** START Extracted information **

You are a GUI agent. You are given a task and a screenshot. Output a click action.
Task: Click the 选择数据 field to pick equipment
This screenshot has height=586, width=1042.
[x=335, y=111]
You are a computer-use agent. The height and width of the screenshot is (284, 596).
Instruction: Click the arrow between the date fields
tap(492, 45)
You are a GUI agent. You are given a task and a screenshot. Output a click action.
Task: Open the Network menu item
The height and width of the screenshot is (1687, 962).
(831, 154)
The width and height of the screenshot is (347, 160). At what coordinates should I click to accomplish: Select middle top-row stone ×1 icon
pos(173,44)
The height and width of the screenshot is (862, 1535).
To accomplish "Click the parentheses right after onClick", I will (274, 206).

** END Extracted information **

_What is expected:_
Rewrite all of the material above, substituting "screen capture" for every "screenshot" and leaving everything else as it is.

_Task result:_
You are a GUI agent. You are given a task and a screen capture. Output a click action.
Task: Click the 选择数据 field to pick equipment
This screen capture has height=586, width=1042.
[x=335, y=111]
You are a computer-use agent. The height and width of the screen capture is (284, 596).
Instruction: Click the arrow between the date fields
tap(492, 45)
You are a GUI agent. You are given a task and a screen capture. Output a click action.
Task: Open the Network menu item
The height and width of the screen capture is (1687, 962).
(831, 154)
The width and height of the screen capture is (347, 160). At what coordinates should I click to accomplish: Select middle top-row stone ×1 icon
pos(173,44)
The height and width of the screen capture is (862, 1535).
To accomplish "Click the parentheses right after onClick", I will (274, 206).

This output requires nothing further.